Gra PBF w świecie Star Wars, rozgrywająca się w czasach Młodego Imperium.
NPC (non-player character) występujący w grze często biorą czynny udział w fabule, nie zawsze są opisywani w kartach dokładnie, dlatego tez jest ciężko ich poznać.
To dla nich zakładam ten temat.
NPCowie kanoniczni to w chwili obecnej: Yoda, Kenobi, Palpatine i Vader. w miare rozwoju gry mogą przewijac sie inni. I raczej na pewno będą.
NPCami kanonicznymi grają Administratorzy wedle potrzeby w sesjach. Obecni administratorzy to: Secorsha, Darth Nemedis, Mistrz Windu i Dżony Dwururka.
Istnieje także wcale nie takie unikalne zjawisko jak NPCowie graczy i na naszym forum jest kilka tego przykładów. Bardzo wiec proszę graczy, którzy posiadają NPCów o krótkie scharakteryzowanie tu każdego z nich "dla potomności".
Offline
NPC Secorshy – Malkit. Ma założone własne konto, bo gram nim na zmianę z Fler – jego fabularną matką. Sterowany z kont naszych lub tego niezależnego, ale mimo niezależnego konta to dalej NPC dla tego nie ma swojej karty.
Malkit to około 2.5 letni chłopczyk rasy szela – zwierzoidalnej tajemniczej rasy księżyca Venui, Porusza się zarówno na czterech jak i na dwóch tylnych łapach. W pokroju przypomina jaszczurkę krzyżowaną z wilkiem. Przeważnie porusza się na tylnych łapach. Mierzy ponad metr wzrostu, wazy około 30 kilo. Jest zbitej i silnej budowy, mimo iż jest dzieckiem, może już sam polować, ale jest trochę rozpieszczonym jedynakiem, wychowywanym w „cywilizacji” przez co zachowuje się jak typowy 6cio latek (szele szybciej dojrzewają).
Ma skóre pokrytą drobnymi, zielonymi łuskami. Na jego głowie, szyi i ogonie rośnie dziecięcy puch, powoli zmieniający się w „dorosłą” grzywę. Oczy ma ciemnozłote.
Jest sympatycznym dzieciakiem i ma niezwykłą wyobraźnie. Zna już niektóre brzydkie słowa we wspólnym i mandalorianskim. Jest wrażliwy na Moc, ale nie jest to dla niego zwiększą atrakcją
Offline
NPC Tangorna (czyli jego mała rodzinka):
A'den - klon należący do partii Elitarnych Oddziałów zwiadowczych ARC Alfa 56. Genetycznie zmodyfikowany i ulepszony jest jedną z najlepszych kopii Jango Fetta. Doskonała pamięć, twórcze myślenie, umiejętność szybkiego przystosowania się do zmieniających się warunków pola bitwy czynią z niego jednego z najgroźniejszych przeciwników Republiki. Gdy w jej miejsce utworzono Imperium A'den porzucił wojsko i stopień kapitana by przejść do cywila, gdzie zaopiekował się nim Tangorn (który niegdyś był szkoleniowcem klonów na Kamiono, stąd też ich znajomość) i adoptował go.

Zadania do wykonania
(A) Odpowiedz krótko na pytania do tekstu o NPC.
(i) W czasach czego rozgrywa się gra?
(ii) Ile mniej więcej waży Malkit?
(iii) Jaki stopień porzucił A'den, przechodząc do cywila?
(B) Proszę wypisać z tekstu o NPC fragment zaczynający się od słów „NPCowie kanoniczni to” i ciągnący się aż do słów „i Dżony Dwururka.”.

Dostarczony materiał
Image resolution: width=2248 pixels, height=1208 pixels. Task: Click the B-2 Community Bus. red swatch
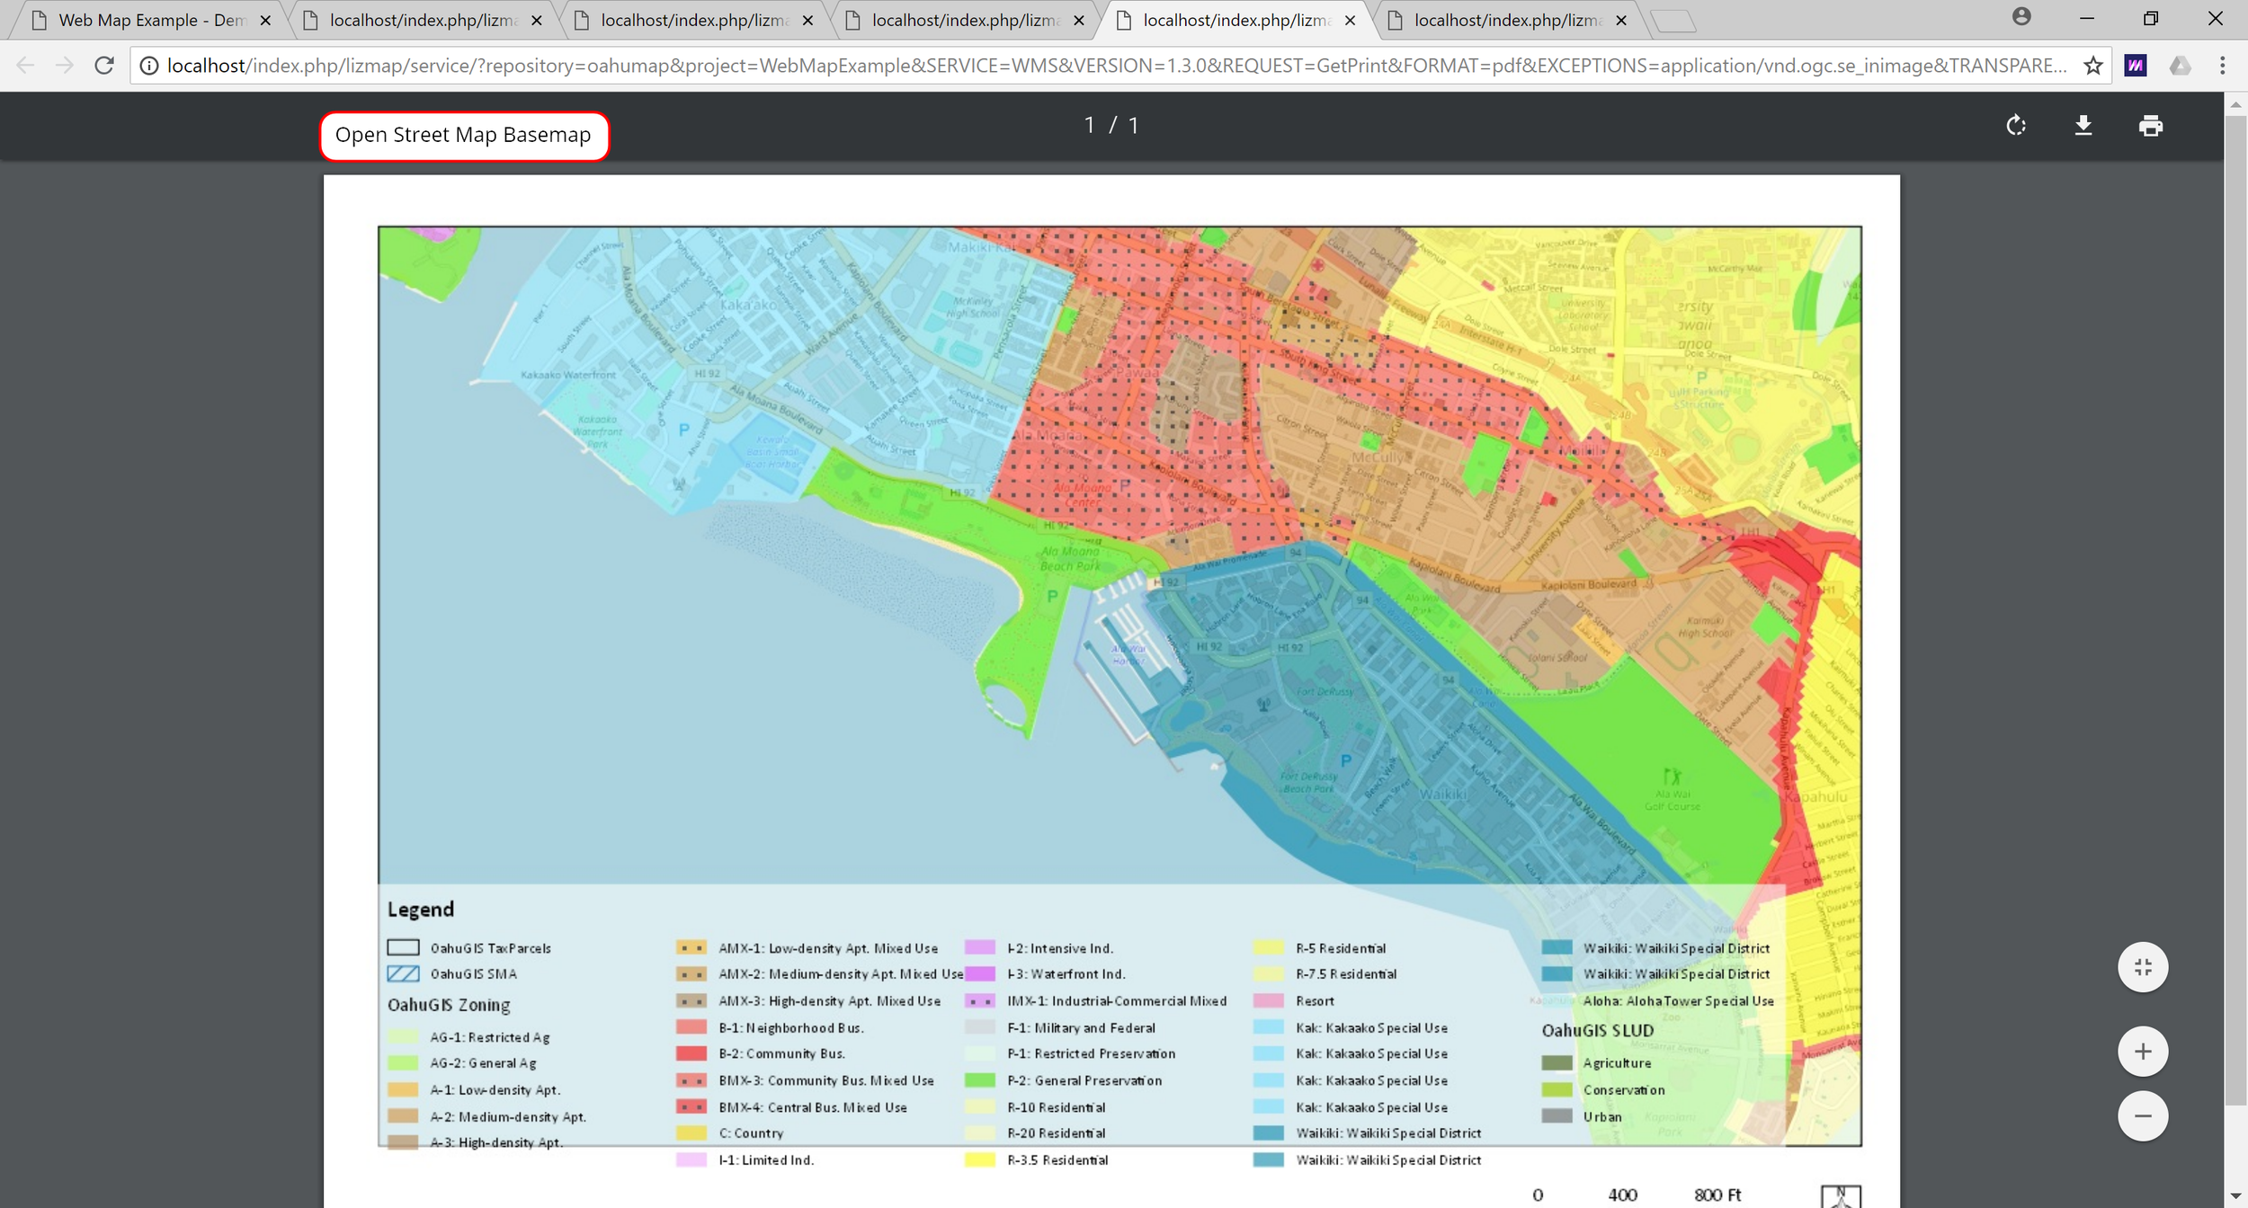point(691,1053)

Wyniki ćwiczenia
(A)
(i) W czasach Młodego Imperium.
(ii) Około 30 kilo.
(iii) Stopień kapitana.

(B)
NPCowie kanoniczni to w chwili obecnej: Yoda, Kenobi, Palpatine i Vader. w miare rozwoju gry mogą przewijac sie inni. I raczej na pewno będą.
NPCami kanonicznymi grają Administratorzy wedle potrzeby w sesjach. Obecni administratorzy to: Secorsha, Darth Nemedis, Mistrz Windu i Dżony Dwururka.